Lungo la rotta balcanica si trovano alcuni campi, aree “attrezzate”, dove chi sceglie di recarsi in Europa può fare una sosta, dormire, ricevere assistenza medica, cibo e incontrare altre persone che stanno compiendo lo stesso tipo di "viaggio".
Alcuni dei campi sono ufficiali, tirati su dall’UNHCR o dalla Croce Rossa; altri sono gestiti da ONLUS o ONG private, con l’aiuto di donazioni e d’accordo con le autorità locali riescono a porvi tende da più posti, metterci dentro materassi, coprirle con teli di plastica anti pioggia e dotarli di toilette chimiche.
Poco distante, in un container su ruote, sono state messe poche docce. Qui vi operano dei volontari che gestiscono e organizzano pasti e cure mediche.
Il problema più grosso ora è affrontare l’inverno, ripararsi dal freddo. Nei campi ufficiali fatiscenti, la maggior parte della gente dorme in spazi abbandonati, senza porte né finestre, ma con muri e tetti in muratura, in campi-tendopoli, e quando la temperatura inizia ad andare sotto lo zero, sopravvivere nelle notti invernali diventa prioritario.
Nelle tendopoli si brucia di tutto per fare fuoco e riscaldarsi, dai sacchi dell’immondizia ai materassi e nell'area si vedono piccole colonne di fumo alzarsi costanti, con l’inevitabile inquinamento che impesta l’aria.
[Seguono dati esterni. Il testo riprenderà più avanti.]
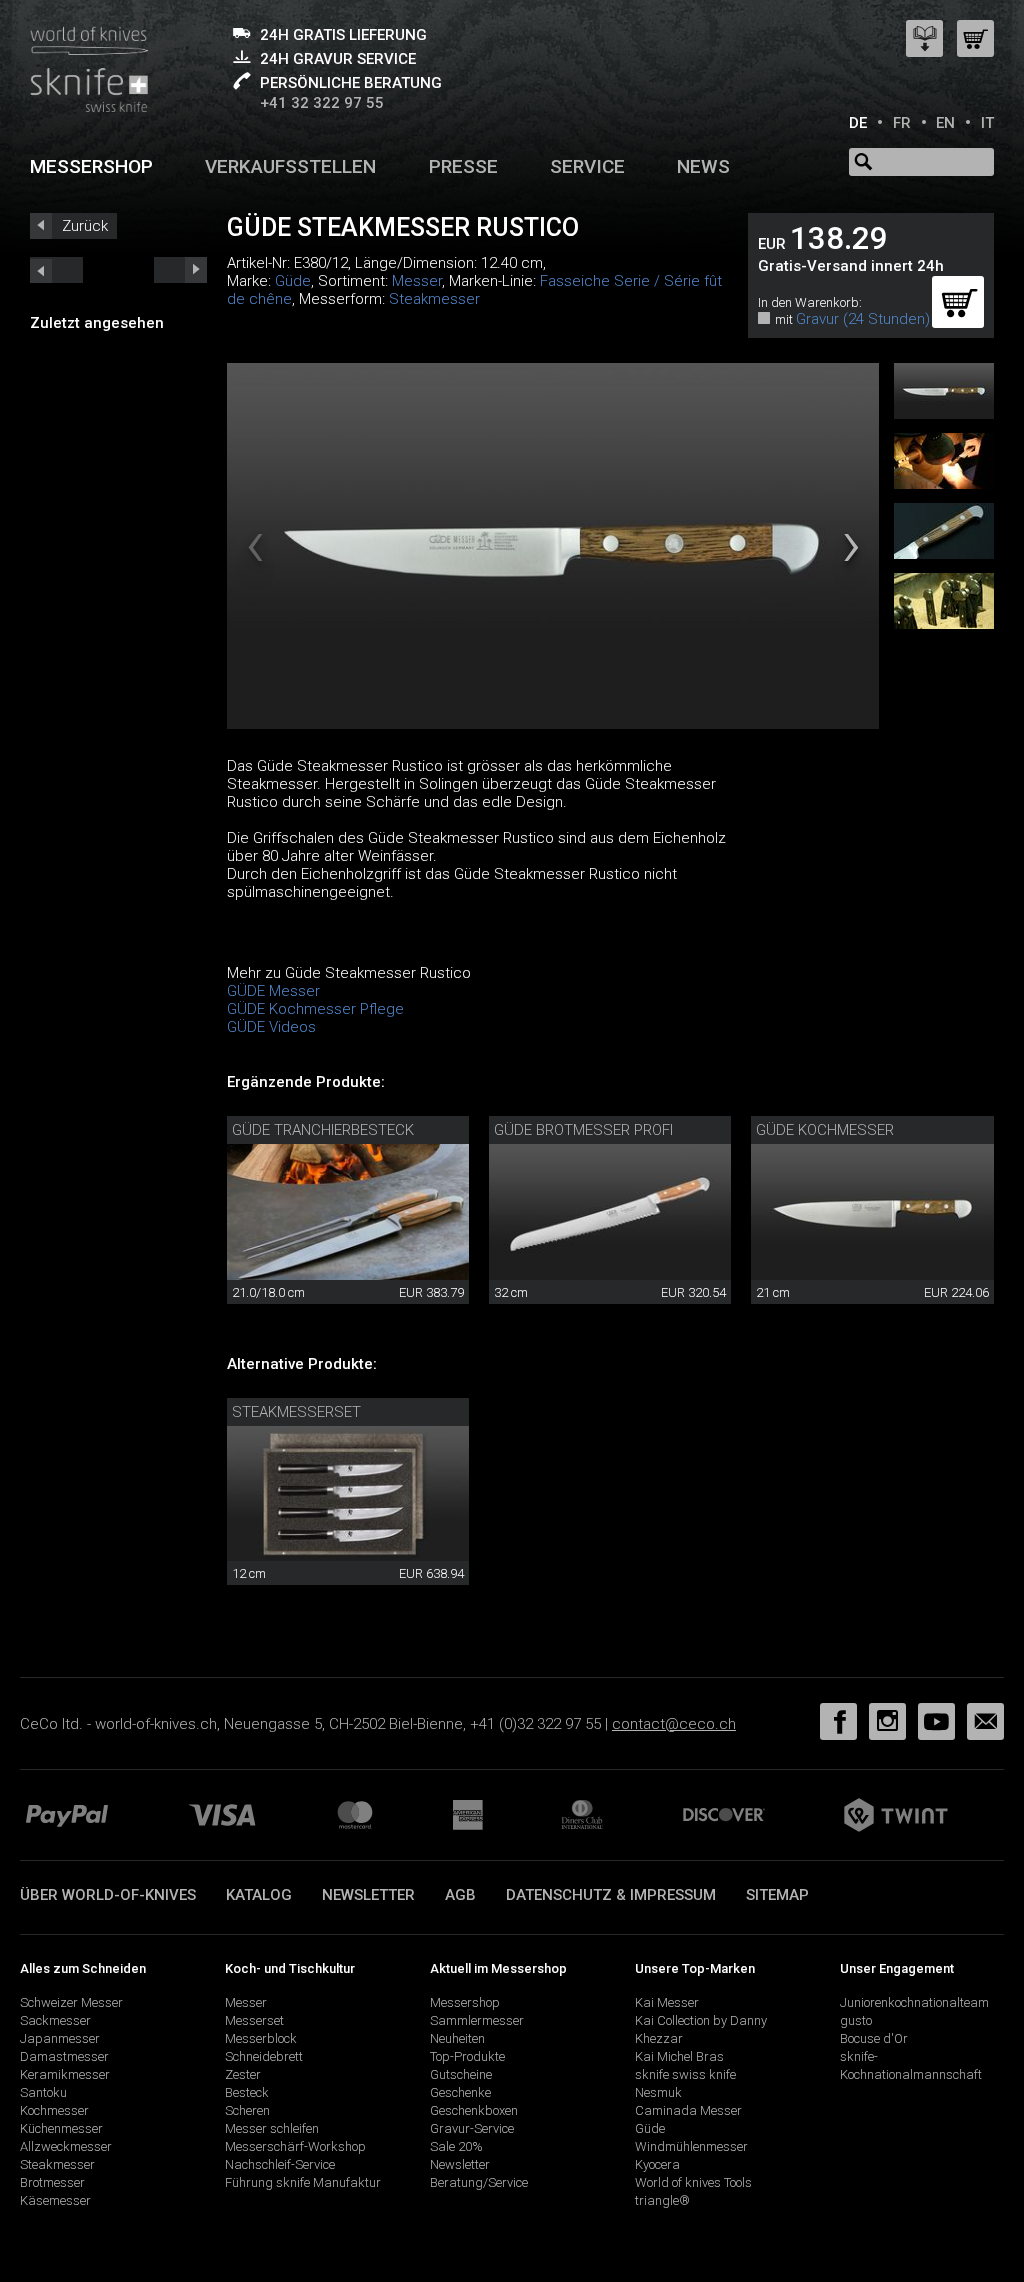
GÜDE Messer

Qui tra sacchi d’immondizia, nugoli di fumo nero e polvere di terra battuta si trovano adulti e famiglie.
Nei campi in cui sono stato, in Bosnia, a Velika Kladuŝa e Bèlic, la gente viene per lo più dal Kurdistan, Afghanistan, Iran, Iraq, Bangladesh, Pakistan, Marocco e Algeria. Sono in viaggio da tre, quattro mesi, come da due, tre anni. Dipende quanti soldi hanno, quanti respingimenti, "pushback", border rejection, hanno affrontato, se hanno dovuto lavorare nel frattempo e per quanto tempo.
Il tragitto che separa lo spazio Schengen, quindi lo Stato dove i migranti richiederanno Asilo, e il loro Stato d'origine viene chiamato the Game. Dai campi ogni giorno c’è qualcuno che prova a continuare il Game.
Il Gioco. Ogni passo in più fatto verso l’obbiettivo è un livello superato.
Le frontiere, i sentieri nei boschi, i posti di blocco, le zone pattugliate, riuscire a superarle e non farsi prendere dalla polizia è la regola, non farsi riportare indietro è la sfida.
Alcune associazioni monitorano la situazione, dando testimonianza della violenza della polizia croata, ungherese e serba nei rispettivi confini, che di fatto infrangono la Convenzione di Ginevra sullo status di rifugiato, considerata parte del diritto internazionale consuetudinario.
I migranti subiscono ogni tipo di vessazione, furto o atto vandalico su beni privati, come i cellulari con cui, grazie ai GPS, possono orientarsi nella notte e che gli vengono rubati o distrutti. Quando sono riportati nei campi le persone arrivano ricoperte di lividi, ferite e lussazioni in tutto il corpo.
L’Unione Europea è a conoscenza di quanto avviene ma gli organi di Stampa ufficiale non hanno informato l’opinione pubblica fino a quando non è comparso un articolo sul Guardian che per la prima volta denunciò quanto sta accadendo.
La UE incoraggia i respingimenti della polizia, pagando milioni di Euro gli Stati dell'Europa Orientale.
Se ancora una parte della popolazione europea non vuole partecipare ad un atto di solidarietà e di rispetto dei diritti umani, atti a promuovere la dignità umana, oltre la sensibilizzazione e l'aiuto che fornisce l'altra parte della popolazione civile; gli Stati della UE dovrebbero riaprire le quote d'immigrazione legale e organizzare un Mercato del lavoro a livello europeo; non è possibile avere ancora un mercato del lavoro nazionale e cercare di risolvere il problema della gestione dei flussi con la violenza, facendo finta che quello che sta accadendo non ci riguarda.